Adding to the challenge, FERC recently reached a quorum, but its proposed Chair is still not seated or approved by the full Senate (the remaining two Commissioners were approved by committee recently). The timing is extremely aggressive. A critical set of market deadlines is the May 2018 PJM auction, and another looming deadlines is the January 2018 ISO NE capacity auction.
There is an alternative approach which would be more rigorous (and perhaps easier to defend in court), but also more time-consuming to implement (arguing that this is a case in which security must be judged by the executive on a timely basis). As such, the rule may stand temporarily until more permanent arrangements can be established. Even if the Executive determined the severity of the event, e.g. loss of one or two pipelines, one could imagine that the gas industry could determine the consequence of loss of one or two pipelines in terms of fuel supply for power plants accounting for alternative pipelines, backup fuel, demand and supply conditions including reliance on interruptible contracts, and then input these assumptions into the power industry’s electric transmission security analysis modeling (e.g. AC load flow contingency analysis).

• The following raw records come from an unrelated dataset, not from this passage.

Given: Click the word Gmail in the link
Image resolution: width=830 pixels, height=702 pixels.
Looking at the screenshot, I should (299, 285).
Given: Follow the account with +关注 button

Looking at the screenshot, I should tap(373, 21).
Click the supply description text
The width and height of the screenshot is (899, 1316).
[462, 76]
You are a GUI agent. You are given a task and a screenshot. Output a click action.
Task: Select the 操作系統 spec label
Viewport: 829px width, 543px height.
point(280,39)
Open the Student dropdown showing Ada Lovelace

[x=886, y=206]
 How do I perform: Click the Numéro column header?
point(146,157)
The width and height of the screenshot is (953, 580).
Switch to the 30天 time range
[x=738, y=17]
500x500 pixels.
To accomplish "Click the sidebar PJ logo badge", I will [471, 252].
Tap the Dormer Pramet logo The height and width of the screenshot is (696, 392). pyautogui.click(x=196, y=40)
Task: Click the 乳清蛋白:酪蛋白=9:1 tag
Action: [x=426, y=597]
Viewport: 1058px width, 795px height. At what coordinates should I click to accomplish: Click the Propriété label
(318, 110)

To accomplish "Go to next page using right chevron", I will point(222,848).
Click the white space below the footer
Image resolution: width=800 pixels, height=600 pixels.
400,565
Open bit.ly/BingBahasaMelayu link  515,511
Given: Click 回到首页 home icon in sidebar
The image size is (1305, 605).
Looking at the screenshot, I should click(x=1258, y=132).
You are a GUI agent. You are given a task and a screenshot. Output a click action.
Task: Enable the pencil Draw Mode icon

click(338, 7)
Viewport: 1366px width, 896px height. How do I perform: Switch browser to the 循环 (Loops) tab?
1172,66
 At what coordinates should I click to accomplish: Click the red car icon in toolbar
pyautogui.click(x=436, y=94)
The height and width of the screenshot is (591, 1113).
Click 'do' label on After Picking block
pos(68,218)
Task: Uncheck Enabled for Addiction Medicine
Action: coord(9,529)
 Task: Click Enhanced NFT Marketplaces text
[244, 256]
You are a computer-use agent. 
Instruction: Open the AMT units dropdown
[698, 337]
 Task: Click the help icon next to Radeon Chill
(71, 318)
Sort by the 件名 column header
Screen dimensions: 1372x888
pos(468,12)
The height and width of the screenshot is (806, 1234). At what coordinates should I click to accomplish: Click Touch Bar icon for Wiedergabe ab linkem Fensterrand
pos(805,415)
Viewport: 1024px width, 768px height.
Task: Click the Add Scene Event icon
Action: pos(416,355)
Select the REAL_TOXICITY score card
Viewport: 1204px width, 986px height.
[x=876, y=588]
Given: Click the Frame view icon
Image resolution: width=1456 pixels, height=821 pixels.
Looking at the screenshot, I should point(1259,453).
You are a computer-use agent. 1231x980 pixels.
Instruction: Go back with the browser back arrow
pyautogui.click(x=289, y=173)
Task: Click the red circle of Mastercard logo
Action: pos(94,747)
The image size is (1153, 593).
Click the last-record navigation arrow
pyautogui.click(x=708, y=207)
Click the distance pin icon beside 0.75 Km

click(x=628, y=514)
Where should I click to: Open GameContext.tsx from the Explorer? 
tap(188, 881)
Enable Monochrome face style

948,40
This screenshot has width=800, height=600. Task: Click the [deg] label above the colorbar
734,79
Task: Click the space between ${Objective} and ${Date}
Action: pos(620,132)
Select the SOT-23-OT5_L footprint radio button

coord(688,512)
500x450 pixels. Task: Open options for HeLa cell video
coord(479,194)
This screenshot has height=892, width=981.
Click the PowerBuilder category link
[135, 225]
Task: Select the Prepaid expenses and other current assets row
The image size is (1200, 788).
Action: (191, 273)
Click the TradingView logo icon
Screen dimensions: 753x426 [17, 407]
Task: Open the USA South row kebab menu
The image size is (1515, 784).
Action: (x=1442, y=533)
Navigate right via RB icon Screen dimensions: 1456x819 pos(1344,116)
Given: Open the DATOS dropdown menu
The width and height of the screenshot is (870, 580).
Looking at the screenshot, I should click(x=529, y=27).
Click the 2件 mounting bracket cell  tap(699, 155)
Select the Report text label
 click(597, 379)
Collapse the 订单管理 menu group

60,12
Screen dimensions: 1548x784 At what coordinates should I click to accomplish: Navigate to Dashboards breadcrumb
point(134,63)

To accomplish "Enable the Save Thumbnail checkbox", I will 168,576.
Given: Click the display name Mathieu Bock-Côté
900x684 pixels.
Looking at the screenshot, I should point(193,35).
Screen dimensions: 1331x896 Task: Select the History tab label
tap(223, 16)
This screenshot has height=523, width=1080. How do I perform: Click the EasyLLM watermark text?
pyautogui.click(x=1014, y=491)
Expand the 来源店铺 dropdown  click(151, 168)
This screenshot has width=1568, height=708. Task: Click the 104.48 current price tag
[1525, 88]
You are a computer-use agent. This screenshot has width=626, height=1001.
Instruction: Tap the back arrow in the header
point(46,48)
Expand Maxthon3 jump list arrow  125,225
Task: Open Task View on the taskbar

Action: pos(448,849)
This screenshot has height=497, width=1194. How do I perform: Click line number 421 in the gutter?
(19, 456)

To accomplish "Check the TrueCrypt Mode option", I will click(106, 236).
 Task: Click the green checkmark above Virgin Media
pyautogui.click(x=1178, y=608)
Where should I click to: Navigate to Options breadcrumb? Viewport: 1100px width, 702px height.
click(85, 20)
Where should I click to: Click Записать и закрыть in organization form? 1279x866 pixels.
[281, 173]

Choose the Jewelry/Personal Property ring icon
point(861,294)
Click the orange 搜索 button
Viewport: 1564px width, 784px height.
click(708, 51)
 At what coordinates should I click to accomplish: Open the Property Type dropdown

The power industry analysis would seek to determine whether the power supply could be maintained. This is time-consuming because neither the power industry nor FERC, NERC or DOE for that matter, is set up to do this. Also, the gas industry lacks an RTO equivalent – an independent entity that conducts hydraulic and other detailed gas delivery modeling and other analyses to assess the likely consequences. This is the result of historical and political factors and creates a huge asymmetry between these two FERC regulated industries; however, depending on how this proposed rulemaking is implemented there will be major implications on the competitive power markets.
Impacts on Coal and Nuclear Power Plants
To the extent this rule is implemented, most coal and nuclear plants would likely see an uptick in valuation to depreciated book value. The exact extent would be a function of the details, and determination of rates of return. In many cases, there would be a major increase in value because while many of these plants are old, ongoing capital improvements have been major. Further, the NOPR should greatly decrease—though not eliminate—retirements and may also obviate the need for state action to support baseload units in places like in Illinois, New York, etc.
What About Gas Power Plants?
To the extent this rule is implemented, there could be significant impacts on gas plants. In one scenario, the lack of coal and nuclear retirements lower capacity prices and energy prices. Alternatively, FERC and the RTOs could mitigate the impacts on the markets, and under some mitigation approaches, prices could increase. Mitigation of mandates is a big feature of the August DOE report which argues for the potential for mitigation. For example, the market could be rerun with baseload plant bids set at costs. Because in the PJM capacity auction, baseload plants appeared to bid below costs, the impacts on gas power plants might be higher capacity prices and higher value for gas plants. Cost increases could be opposed by the states; no shortage of legal challenges is anticipated.
What About Renewable Power Plants?
Similar considerations apply to renewables as gas power plants, though they are not affected as much by capacity market developments and lack of retirements. In short, even assuming the proposal is implemented, until more details on implementation and mitigation, firm conclusions and estimate of impacts will have to be delayed.